__REQUIRED ACTION__
The word "will" marks the lines to report; pull each of them from the listing.

__EXERCISE MATERIALS__
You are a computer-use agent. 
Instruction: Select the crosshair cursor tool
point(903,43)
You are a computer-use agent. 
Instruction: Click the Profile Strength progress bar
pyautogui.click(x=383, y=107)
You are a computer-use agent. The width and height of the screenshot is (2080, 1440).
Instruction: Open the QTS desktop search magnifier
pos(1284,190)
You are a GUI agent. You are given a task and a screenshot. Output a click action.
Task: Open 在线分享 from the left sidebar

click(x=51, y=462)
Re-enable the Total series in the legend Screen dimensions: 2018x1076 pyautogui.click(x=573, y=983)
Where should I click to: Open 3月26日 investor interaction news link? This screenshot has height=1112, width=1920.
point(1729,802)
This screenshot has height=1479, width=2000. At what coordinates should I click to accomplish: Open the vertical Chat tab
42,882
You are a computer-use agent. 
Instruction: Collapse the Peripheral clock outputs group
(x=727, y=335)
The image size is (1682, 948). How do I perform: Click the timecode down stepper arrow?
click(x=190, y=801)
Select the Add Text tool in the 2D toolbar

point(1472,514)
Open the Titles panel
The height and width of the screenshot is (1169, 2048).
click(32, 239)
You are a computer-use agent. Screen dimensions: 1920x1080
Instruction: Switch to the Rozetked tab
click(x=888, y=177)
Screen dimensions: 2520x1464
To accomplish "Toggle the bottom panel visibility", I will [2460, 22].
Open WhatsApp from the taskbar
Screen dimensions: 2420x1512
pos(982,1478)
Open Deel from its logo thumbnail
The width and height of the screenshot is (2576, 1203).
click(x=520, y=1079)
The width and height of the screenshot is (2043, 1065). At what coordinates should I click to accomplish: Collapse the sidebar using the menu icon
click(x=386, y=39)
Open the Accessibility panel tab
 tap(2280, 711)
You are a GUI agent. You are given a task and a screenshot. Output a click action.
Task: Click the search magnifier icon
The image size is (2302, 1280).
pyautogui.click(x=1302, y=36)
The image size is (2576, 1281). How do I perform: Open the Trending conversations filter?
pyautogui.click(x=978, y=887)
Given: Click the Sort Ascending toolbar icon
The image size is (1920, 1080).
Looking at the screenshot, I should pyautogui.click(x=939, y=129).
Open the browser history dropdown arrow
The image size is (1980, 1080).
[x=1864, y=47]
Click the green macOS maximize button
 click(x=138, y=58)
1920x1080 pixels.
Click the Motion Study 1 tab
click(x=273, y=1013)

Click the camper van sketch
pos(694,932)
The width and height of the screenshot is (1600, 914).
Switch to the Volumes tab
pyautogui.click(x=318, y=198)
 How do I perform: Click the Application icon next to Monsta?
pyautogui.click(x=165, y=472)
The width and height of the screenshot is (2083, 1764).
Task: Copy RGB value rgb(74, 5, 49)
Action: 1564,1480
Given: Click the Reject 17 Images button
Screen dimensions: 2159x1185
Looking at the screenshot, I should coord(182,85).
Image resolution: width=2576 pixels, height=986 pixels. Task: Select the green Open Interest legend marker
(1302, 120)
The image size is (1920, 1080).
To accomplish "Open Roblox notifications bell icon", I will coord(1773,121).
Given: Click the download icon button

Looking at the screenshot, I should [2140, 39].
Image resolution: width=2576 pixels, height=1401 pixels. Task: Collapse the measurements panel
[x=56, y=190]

__EXERCISE SOLUTION__
To accomplish "Toggle the bottom panel visibility", I will [2460, 22].
To accomplish "Open Roblox notifications bell icon", I will coord(1773,121).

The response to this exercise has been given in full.